If you attended EclipseCon 2021, you probably heard about the 10th anniversary of the Eclipse IoT Working Group. Throughout the end of 2021 and into 2022, we will celebrate this significant milestone together.
Our first step to commemorate the occasion has been to organize a panel regrouping five early contributors to the working group: Benjamin Cabé, Marco Carrer, Andy Piper, Ian Skerrett, and Andy Stanford-Clark. During the conversation, they reminisced about the early days and shared their vision of the future. I acted as the panel's moderator, and I must say I have been impressed by the insights shared by our pioneers.
I want to share what I think the next ten years will have in store for the Eclipse IoT working group in this blog post.
1. Edge Computing Will Be an Integral Part of IoT
Optimizing power consumption, reducing latency, keeping bandwidth usage under control... There are many reasons to leverage edge computing in IoT deployments. As 5G coverage grows and EdgeOps platforms mature, I expect that enterprise IoT deployments where devices are connected directly to the cloud will become increasingly rare. In addition, orchestration platforms and protocols built from the ground up for the edge, such as Eclipse ioFog and Eclipse zenoh, will see their adoption grow.
2. Open Source Hardware Will Dominate
Nowadays, most software is updated several times per year. IoT solutions, on the other hand, rely on hardware devices deployed in the physical world. They are often in hard-to-reach places and, consequently, costly to replace even if the devices themselves are affordable. Therefore, organizations expect them to last a long time. Moreover, in the context of industrial automation, most machines now ship with built-in sensors and connectivity, but their lifecycle will still be in decades. Open-source hardware will help ensure the availability of critical hardware components over the long term.
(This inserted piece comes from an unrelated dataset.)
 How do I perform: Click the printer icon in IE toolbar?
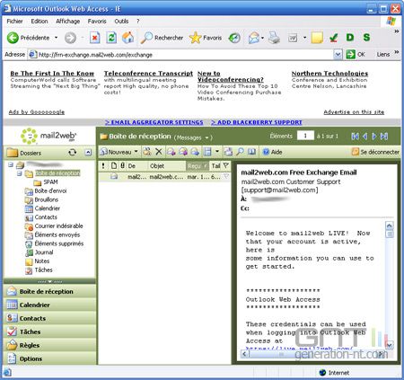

3. Open Source Specifications Will Drive Standardization
Traditional standardization organizations, such as the ISO and the IEEE, are here to stay. However, there is a need for processes such as the Eclipse Foundation Specification Process that mandate work in the open and maintain a level playing field between stakeholders. Another advantage of the EFSP is that it accelerates innovation by relying on a self-certification model for compatible implementations of the specification, which significantly reduces the time-to-market of compatible products.
And there you have it! Whether my predictions will be accurate or not, one thing I'm sure of is that the second decade of Eclipse IoT will be even more exciting.